▸ **Exercise description**: Repeat the passage of the Broncos game recap between "Though Manning is" and "the right way.", inclusive, word for word.

** Start of Extract **

This was a blowout before it even started.
The Oakland Raiders proved to be spirited opponents, but they were completely overmatched by the Denver Broncos, who moved to 3-0 on the season, as Peyton Manning became the first quarterback since Michael Vick in 2010 to throw at least 12 touchdown passes before his first interception. Manning has now also thrown more touchdown passes through the first three games of a season than any other quarterback in NFL history, beating Tom Brady's record in 2011. At the end of the first half, Manning had thrown 21 completions in 24 attempts for 264 yards and three scores, and he finished with 32 completions in 37 attempts in the Broncos' 37-21 win. It was among Manning's most surgical performances against an Oakland defense that seemed to know whatever it did would be wrong.
Still, Manning was dissatisfied with the little things that went wrong on his end -- clearly, he's not the guy who was grateful to be back in the game last season after missing the entire 2011 campaign with neck and shoulder injuries. Now, Manning seeks perfection, and he'll be damned if he doesn't get it.
"You see flashes of good things; we're executing and not making mistakes -- we can go the distance," Manning told ESPN's Lisa Salters after the game. "We can go 80 yards, and we can certainly take advantage of a short field, but you still see some mistakes. We can't have it. Turnovers ... penalties in short-yardage situations ... we can't have it. Those are the things we have to iron out."
Though Manning is playing as well as he's ever done, credit must also be given to offensive coordinator Adam Gase, who is lining the Broncos up in more varied formations than his veteran quarterback has ever had at his disposal. For years with the Indianapolis Colts, Manning poured his football genius into a series of checks and audibles at the line in a relatively vanilla series of three-wide, single-back calls. Now, he's even smarter, and more exacting, and Gase matches that with a dizzying array of formations that has proven impossible to stop when it's rolling the right way.

** End of Extract **
** Start of Supplied material **

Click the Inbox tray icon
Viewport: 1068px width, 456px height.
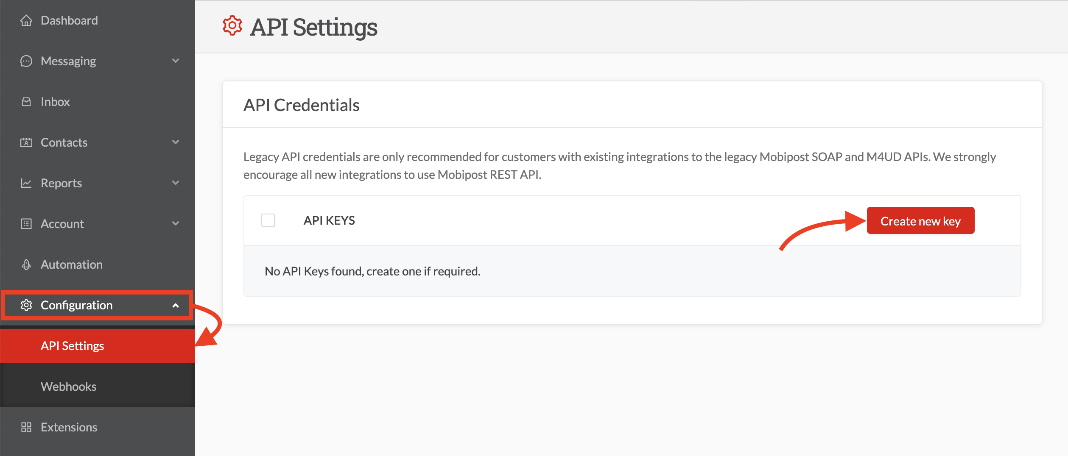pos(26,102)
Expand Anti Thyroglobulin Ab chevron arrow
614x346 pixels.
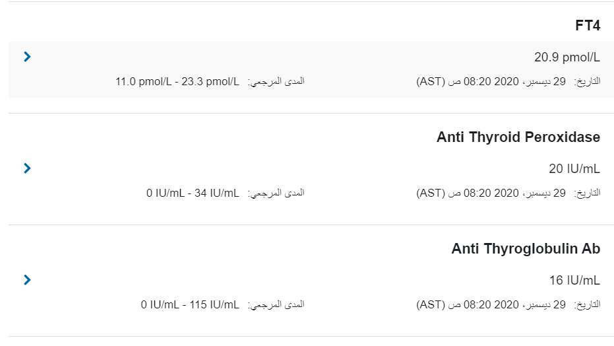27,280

** End of Supplied material **

▸ **Result of this exercise**:
Though Manning is playing as well as he's ever done, credit must also be given to offensive coordinator Adam Gase, who is lining the Broncos up in more varied formations than his veteran quarterback has ever had at his disposal. For years with the Indianapolis Colts, Manning poured his football genius into a series of checks and audibles at the line in a relatively vanilla series of three-wide, single-back calls. Now, he's even smarter, and more exacting, and Gase matches that with a dizzying array of formations that has proven impossible to stop when it's rolling the right way.